### OPDRACHTEN
1. Bij hoeveel uur huiswerk per week is het rendement volgens de tekst over huiswerk het hoogst?
2. Zet de tekst over huiswerk voort na de laatste zin.
======== GEGEVEN TEKST ========
Download via deze link de checklist.

Hoezo huiswerk?

In het eerste hoofdthema van onze checklist (voorbereiding op het PO / begeleiding op het VO) ligt de nadruk op de factor huiswerk. Je kunt je natuurlijk afvragen of de nadruk op huiswerk zoals opgenomen in onze checklist de juiste is om te komen tot een meer organische overgang. Er worden regelmatig discussies gevoerd over en onderzoeken gedaan naar het nut van huiswerk. Uit de literatuur blijkt dat huiswerk het grootste effect heeft op het onthouden en begrijpen van de lesstof, en daarmee de toetsresultaten, als het voldoet aan een aantal voorwaarden, namelijk dat 1) er een duidelijk doel is (zoals het introduceren van een nieuw onderwerp, kennis te oefenen en routine krijgen, informatie uit te werken of kennis uitdiepen), en 2) het doel reëel is (de leerling moet het af kunnen krijgen, niet te makkelijk zijn, maar ook niet te moeilijk zodat het wel voldoende uitdaging biedt) (Marzano & Pickering 2007). Echter, te veel tijd aan huiswerk besteden bevordert de schoolprestaties niet. Het hoogste rendement van het effect van huiswerk wordt behaald wanneer een leerling 8 tot 10 uur per week aan het huiswerk zit. Bij meer dan 10 uur per week neemt het rendement af (Cooper 2001; Trautwein 2007).

Ondanks de discussie over het nut van huiswerk is het geven van huiswerk op dit moment op de meeste VO scholen in Nederland een vast onderdeel van het onderwijsprogramma. Uit ons onderzoek, waarin de verschillende partijen konden kiezen uit alle mogelijke factoren die een rol kunnen spelen bij de overgang van PO naar VO, werd de factor huiswerk als belangrijkste factor genoemd. Hoewel 93% van de ondervraagde docenten van het Spinoza Lyceum vindt dat een brugklasleerling niet langer dan 2 uur per dag aan zijn huiswerk zou moeten besteden, blijkt uit onze enquête onder deze leerlingen dat 47% langer dan twee uur per dag aan zijn huiswerk zit waaronder 10% zelfs langer dan drie uur per dag. Dat huiswerk een belangrijke rol speelt in ons huidige onderwijssysteem kunnen we niet ontkennen. Dat er in deze context gekeken wordt naar een meer doorlopende lijn m.b.t. de factor huiswerk is belangrijk voor het ervaren van een organische overgang van PO naar VO. Dit verklaart waarom huiswerk op onze checklist een prominente rol speelt.
======== GETOONDE ITEMS ========
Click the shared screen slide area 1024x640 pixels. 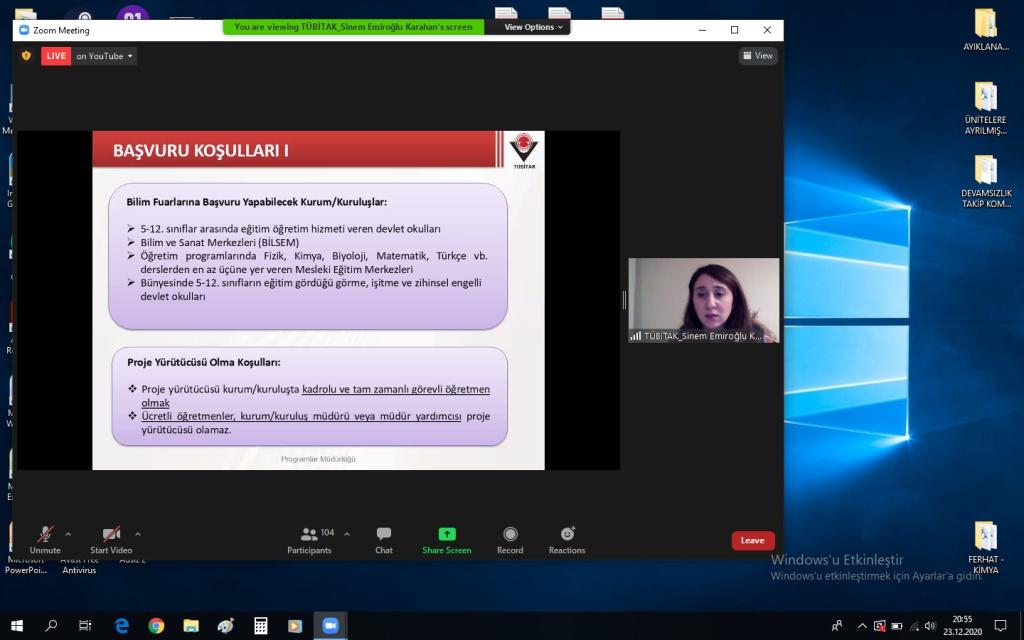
========
======== GETOONDE ITEMS ========
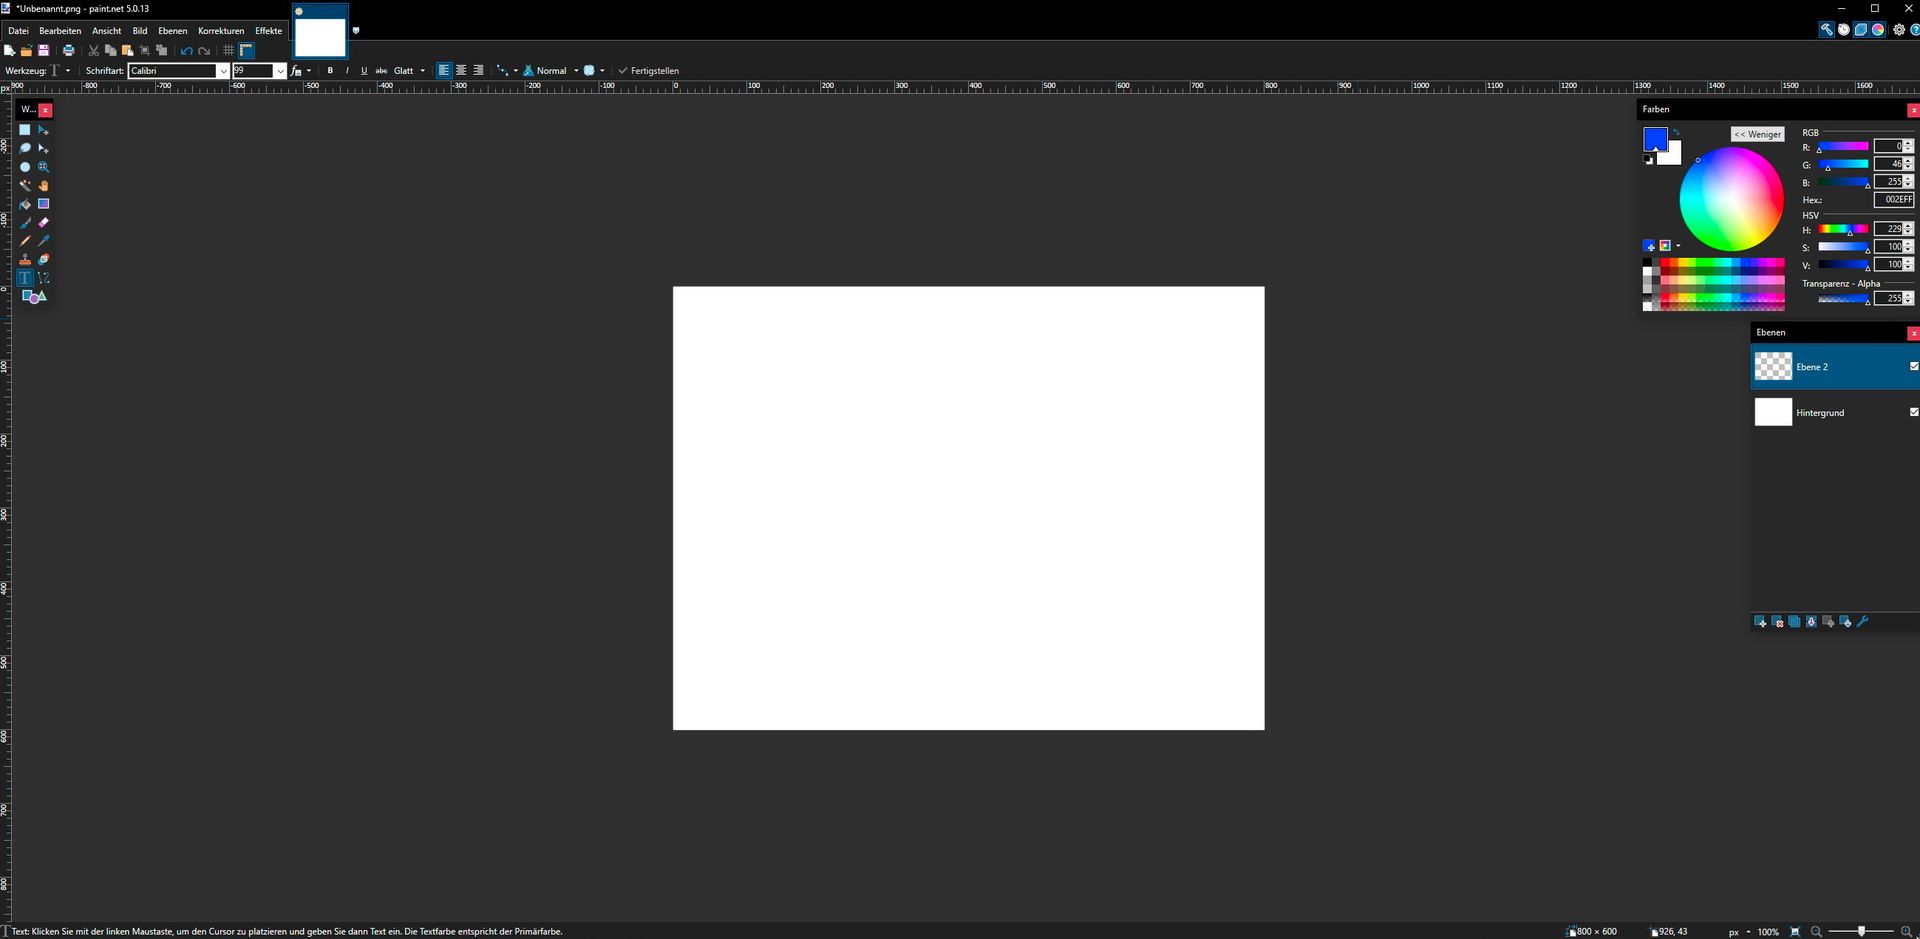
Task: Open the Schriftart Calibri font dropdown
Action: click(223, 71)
========
### ANTWOORDEN PER OPDRACHT
1. Bij 8 tot 10 uur per week.

2.
Aan de slag

We hebben nu een instrument dat ingezet kan worden om de overgang van groep 8 naar de brugklas soepeler te laten verlopen. Het Spinoza Lyceum heeft een aantal stappen gezet om de hoeveelheid maak- en leerwerk in de eerste 9 weken te beperken en de hoeveelheid toetsen langzaam op te bouwen. Ook organiseren ze een jaarlijks terugkerende ‘Zachte Landing’ bijeenkomst waar leerkrachten groep 8 en brugklasmentoren informatie uitwisselen over lesinhoud en onderwijskundige thema’s. We hopen uiteraard dat met behulp van de checklist leraren van PO en VO nog beter in staat zijn om hun leerlingen zo goed mogelijk voor te bereiden en te begeleiden bij de overgang van groep 8 naar de brugklas.

Literatuurlijst

Bosch & Konerman & de Wit & Rutten & Amsing (2008) Passende overgang, een verkenning naar de stand van zaken rond de overgang tussen primair en voortgezet onderwijs. ‘s-Hertogenbosch: KPC groep.

Cooper, H. a. V., J. C. (2001). "Using Research to Answer Practical Questions About Homework."Education psychologist 36(3): 11.

Croes & Terpstra (2016) De overgang van de basisschool naar het Spinoza Lyceum. Amsterdam.

Inspectie van Onderwijs (1999) De aansluiting basisonderwijs voortgezet onderwijs. Utrecht: Inspectie van het Onderwijs.

Inspectie van Onderwijs (2010). Aansluiting voortgezet onderwijs op het basisonderwijs. Utrecht: Inspectie van het Onderwijs.

Marzano, R. J. a. P., D.J. (2007). "The Case For and Against Homework." Educational leadership

64(6): 6.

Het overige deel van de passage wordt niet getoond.